**Excerpted text:**
######

In general, wireless communications systems using beamforming make use of a number of transmit and/or receive antennas and signal processing to create fixed or adaptive transmit/receive beam patterns. The beam patterns may have a directional nature that may result in a performance improvement when compared with unidirectional transmit and/or receive antennas. The use of the beam patterns may yield a transmit/receive gain over wireless communications systems using unidirectional transmit and/or receive antennas.
As such, beamforming has been promoted as a promising technique to increase cell coverage and to improve cell edge spectral efficiencies. However, one main drawback of beamforming is the so called flashlight effect where the channel quality changes between user equipment (UE) measurement and reporting, and NodeB (NB) transmission, due to the changes in the beam pattern of the interfering neighbouring cells.
Other commonly used and typically interchangeable terms for UE may include mobile station, user, terminal, access terminal, subscriber, and so forth, while controller, base station, enhanced NodeB, base terminal station, and so on, may be commonly used terms for NB.
Coordinated beamforming/switching has been suggested as a possible solution to this problem (see C80216m-08—487, Alcatel_Lucent, “Grid-of-Beams (GoB) Based Downlink Multi-User MIMO”, IEEE802.16m, May 2008; and NTT DoCoMo, “Proposals for LTE-Advanced technologies”, R1-082575, Warsaw, Poland, Jun. 30-Jul. 4, 2008”).
Beam switching may provide good performance in heavily loaded cells since there are always UEs that may optimally benefit from a limited number of beams somewhere in the band. The heavily loaded cells ensure that for each beam transmitted by a NB, there are UEs that reported the transmitted beam as a preferred beam.

######

**Saved entries:**
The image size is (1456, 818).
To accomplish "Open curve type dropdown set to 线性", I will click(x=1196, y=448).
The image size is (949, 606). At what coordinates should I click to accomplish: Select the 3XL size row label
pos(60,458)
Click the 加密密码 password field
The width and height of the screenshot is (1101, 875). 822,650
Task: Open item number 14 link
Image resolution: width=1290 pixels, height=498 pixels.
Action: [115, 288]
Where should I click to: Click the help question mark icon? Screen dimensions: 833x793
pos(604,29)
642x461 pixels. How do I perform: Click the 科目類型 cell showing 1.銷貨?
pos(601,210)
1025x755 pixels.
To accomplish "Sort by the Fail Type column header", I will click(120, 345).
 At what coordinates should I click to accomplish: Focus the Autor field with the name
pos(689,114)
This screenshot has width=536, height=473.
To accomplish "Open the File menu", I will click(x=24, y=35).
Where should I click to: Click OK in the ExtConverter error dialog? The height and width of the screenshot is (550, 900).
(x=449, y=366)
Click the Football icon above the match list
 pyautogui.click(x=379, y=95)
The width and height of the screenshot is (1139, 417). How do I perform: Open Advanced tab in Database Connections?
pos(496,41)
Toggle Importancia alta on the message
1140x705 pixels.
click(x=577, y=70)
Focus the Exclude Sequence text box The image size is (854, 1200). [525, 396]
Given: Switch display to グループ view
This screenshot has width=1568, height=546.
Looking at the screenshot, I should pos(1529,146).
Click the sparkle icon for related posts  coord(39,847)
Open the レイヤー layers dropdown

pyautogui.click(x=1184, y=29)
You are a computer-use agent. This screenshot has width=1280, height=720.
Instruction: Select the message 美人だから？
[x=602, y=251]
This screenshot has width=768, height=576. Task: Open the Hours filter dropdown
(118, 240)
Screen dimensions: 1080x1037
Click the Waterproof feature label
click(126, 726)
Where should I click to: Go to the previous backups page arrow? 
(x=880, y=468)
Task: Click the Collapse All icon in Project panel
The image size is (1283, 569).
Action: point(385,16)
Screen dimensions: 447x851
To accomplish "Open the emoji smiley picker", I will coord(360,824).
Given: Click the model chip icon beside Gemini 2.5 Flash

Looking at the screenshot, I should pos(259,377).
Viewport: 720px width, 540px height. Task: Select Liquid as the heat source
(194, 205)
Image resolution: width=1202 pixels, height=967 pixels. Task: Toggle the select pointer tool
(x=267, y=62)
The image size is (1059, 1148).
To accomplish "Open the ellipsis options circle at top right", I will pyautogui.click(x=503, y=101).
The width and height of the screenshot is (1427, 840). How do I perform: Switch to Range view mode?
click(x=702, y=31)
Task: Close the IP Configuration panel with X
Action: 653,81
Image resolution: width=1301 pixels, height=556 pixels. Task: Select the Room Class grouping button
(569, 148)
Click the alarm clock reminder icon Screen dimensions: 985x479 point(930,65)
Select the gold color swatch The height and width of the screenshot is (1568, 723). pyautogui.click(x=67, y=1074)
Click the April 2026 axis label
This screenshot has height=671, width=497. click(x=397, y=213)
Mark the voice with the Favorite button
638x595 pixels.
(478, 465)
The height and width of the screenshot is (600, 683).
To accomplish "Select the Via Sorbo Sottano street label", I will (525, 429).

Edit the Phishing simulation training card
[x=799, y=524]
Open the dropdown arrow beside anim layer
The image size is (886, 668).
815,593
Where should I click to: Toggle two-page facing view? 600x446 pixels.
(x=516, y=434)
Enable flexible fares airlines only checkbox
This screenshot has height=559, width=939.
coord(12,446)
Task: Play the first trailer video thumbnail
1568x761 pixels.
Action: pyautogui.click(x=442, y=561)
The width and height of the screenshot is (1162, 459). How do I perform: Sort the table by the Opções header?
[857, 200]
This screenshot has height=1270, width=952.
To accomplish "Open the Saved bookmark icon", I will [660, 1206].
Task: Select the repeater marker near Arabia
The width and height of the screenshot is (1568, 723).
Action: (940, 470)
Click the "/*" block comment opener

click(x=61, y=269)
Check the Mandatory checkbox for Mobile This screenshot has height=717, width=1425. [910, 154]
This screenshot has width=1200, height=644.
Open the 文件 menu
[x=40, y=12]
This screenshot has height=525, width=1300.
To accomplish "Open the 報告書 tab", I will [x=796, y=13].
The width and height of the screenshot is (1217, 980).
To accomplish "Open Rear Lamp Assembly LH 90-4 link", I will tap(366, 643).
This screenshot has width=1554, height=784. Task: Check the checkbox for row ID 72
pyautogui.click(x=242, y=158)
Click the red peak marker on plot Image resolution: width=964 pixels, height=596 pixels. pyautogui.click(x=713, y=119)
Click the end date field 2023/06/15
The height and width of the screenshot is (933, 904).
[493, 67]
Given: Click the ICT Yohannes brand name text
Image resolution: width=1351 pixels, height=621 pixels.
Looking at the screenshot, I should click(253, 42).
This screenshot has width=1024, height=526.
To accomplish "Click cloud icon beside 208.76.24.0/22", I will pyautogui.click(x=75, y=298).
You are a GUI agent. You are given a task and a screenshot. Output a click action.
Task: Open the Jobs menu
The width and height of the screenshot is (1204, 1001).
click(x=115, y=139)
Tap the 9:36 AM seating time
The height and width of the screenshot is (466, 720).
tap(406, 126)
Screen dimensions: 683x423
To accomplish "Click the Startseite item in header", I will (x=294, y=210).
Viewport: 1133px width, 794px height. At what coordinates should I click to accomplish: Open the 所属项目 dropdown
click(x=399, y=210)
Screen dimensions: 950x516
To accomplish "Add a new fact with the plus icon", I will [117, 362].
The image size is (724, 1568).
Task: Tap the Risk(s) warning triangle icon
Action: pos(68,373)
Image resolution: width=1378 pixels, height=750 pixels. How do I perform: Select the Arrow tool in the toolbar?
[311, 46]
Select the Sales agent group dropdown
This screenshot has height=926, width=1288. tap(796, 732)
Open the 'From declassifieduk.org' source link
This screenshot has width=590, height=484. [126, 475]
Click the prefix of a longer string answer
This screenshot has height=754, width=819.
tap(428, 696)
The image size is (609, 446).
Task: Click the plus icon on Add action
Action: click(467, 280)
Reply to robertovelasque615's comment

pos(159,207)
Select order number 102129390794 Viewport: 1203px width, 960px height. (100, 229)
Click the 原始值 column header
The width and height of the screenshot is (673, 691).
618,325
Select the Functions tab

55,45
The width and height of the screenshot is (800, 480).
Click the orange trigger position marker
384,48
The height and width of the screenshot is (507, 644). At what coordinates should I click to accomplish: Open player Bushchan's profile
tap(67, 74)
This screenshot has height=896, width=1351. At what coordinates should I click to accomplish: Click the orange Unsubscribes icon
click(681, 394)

######

**Your instructions:** Edit the beamforming passage by rewriting it from "As such, beamforming" up to and including "terms for NB.", putting "flashlight phenomenon" in place of "flashlight effect". This data was taken from a different source than the beamforming passage.

**Reply to the task:**
As such, beamforming has been promoted as a promising technique to increase cell coverage and to improve cell edge spectral efficiencies. However, one main drawback of beamforming is the so called flashlight phenomenon where the channel quality changes between user equipment (UE) measurement and reporting, and NodeB (NB) transmission, due to the changes in the beam pattern of the interfering neighbouring cells.
Other commonly used and typically interchangeable terms for UE may include mobile station, user, terminal, access terminal, subscriber, and so forth, while controller, base station, enhanced NodeB, base terminal station, and so on, may be commonly used terms for NB.